[ACTIVITY]: Copy the data that follows exactly, and include none of its images.
:: RECORDS FOR THIS EXERCISE
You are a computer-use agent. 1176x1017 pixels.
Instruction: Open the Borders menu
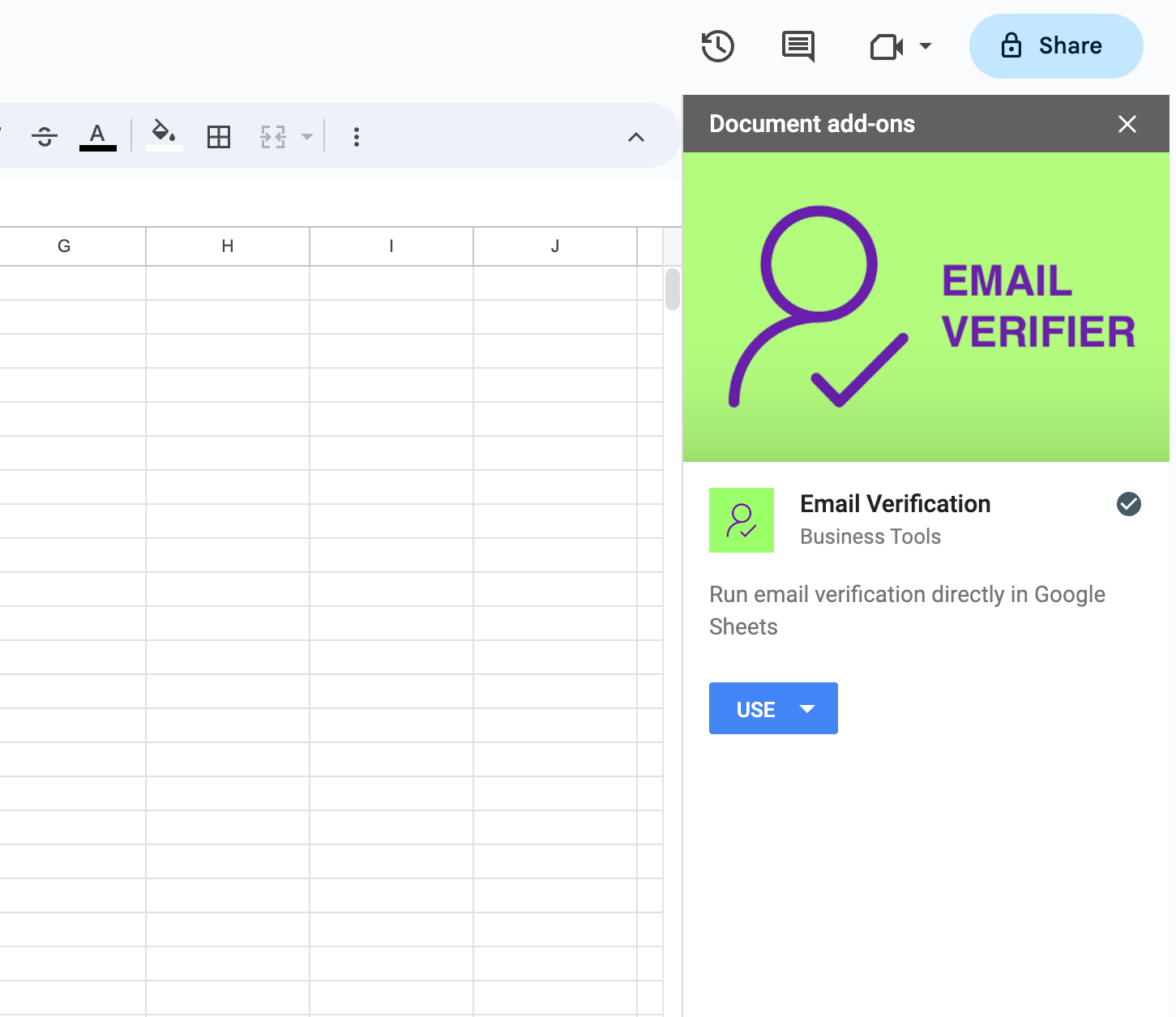click(x=218, y=136)
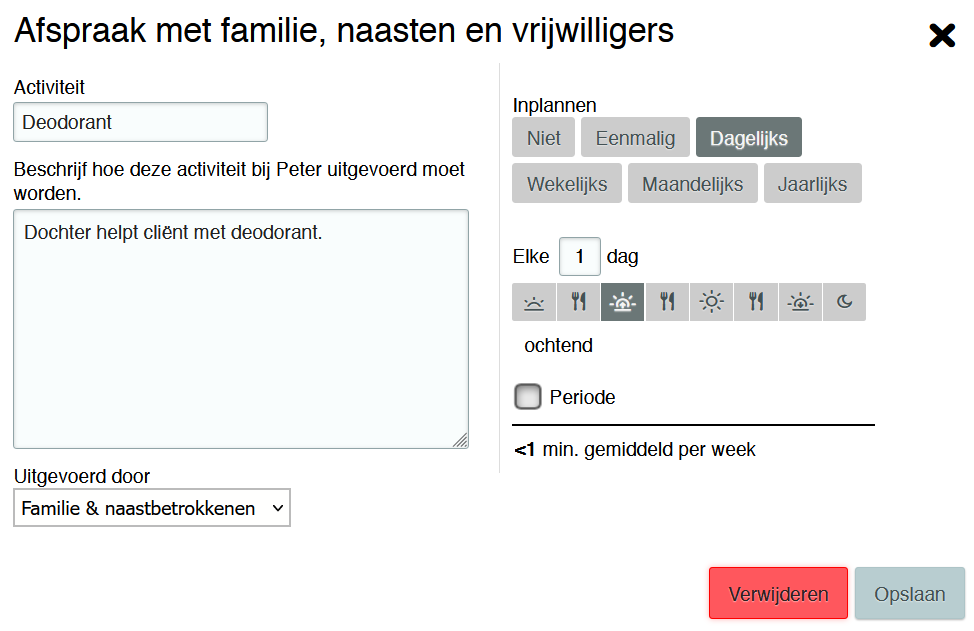Focus the Activiteit text field
Viewport: 974px width, 631px height.
[x=140, y=122]
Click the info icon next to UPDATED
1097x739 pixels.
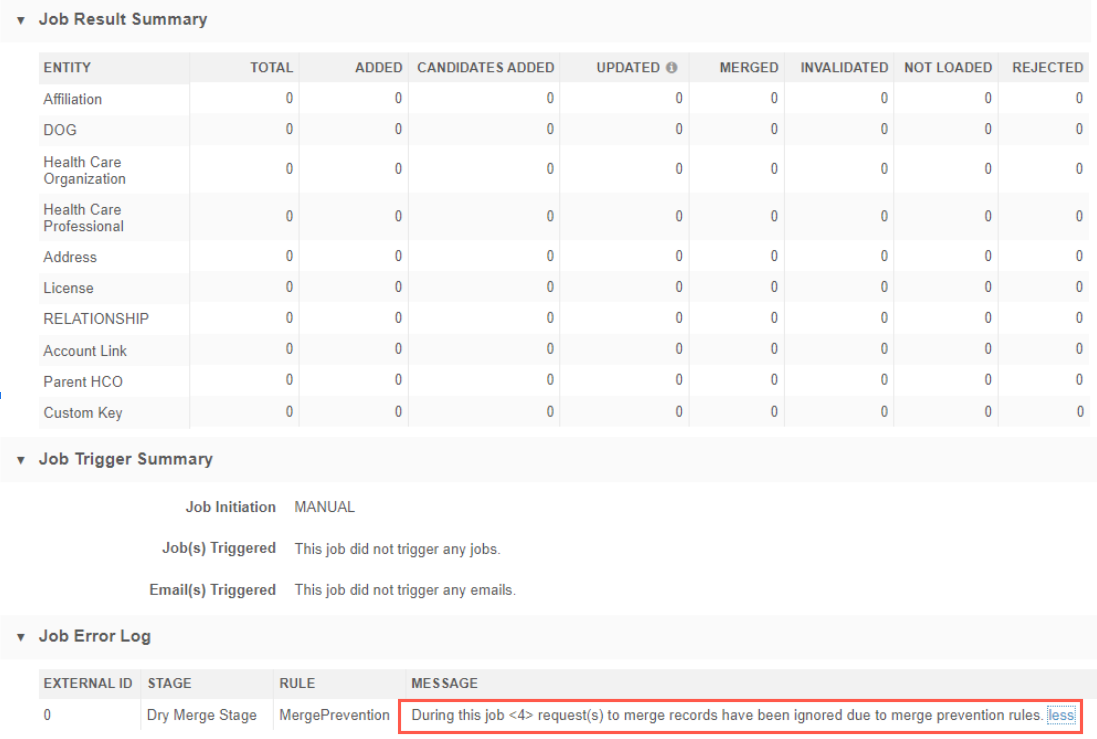(671, 68)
::::
[RESULT BELOW]:
You are a computer-use agent. 1176x1017 pixels.
Instruction: Open the Borders menu
click(x=218, y=136)
Focus the Activiteit text field
Viewport: 974px width, 631px height.
[x=140, y=122]
Click the info icon next to UPDATED
1097x739 pixels.
(671, 68)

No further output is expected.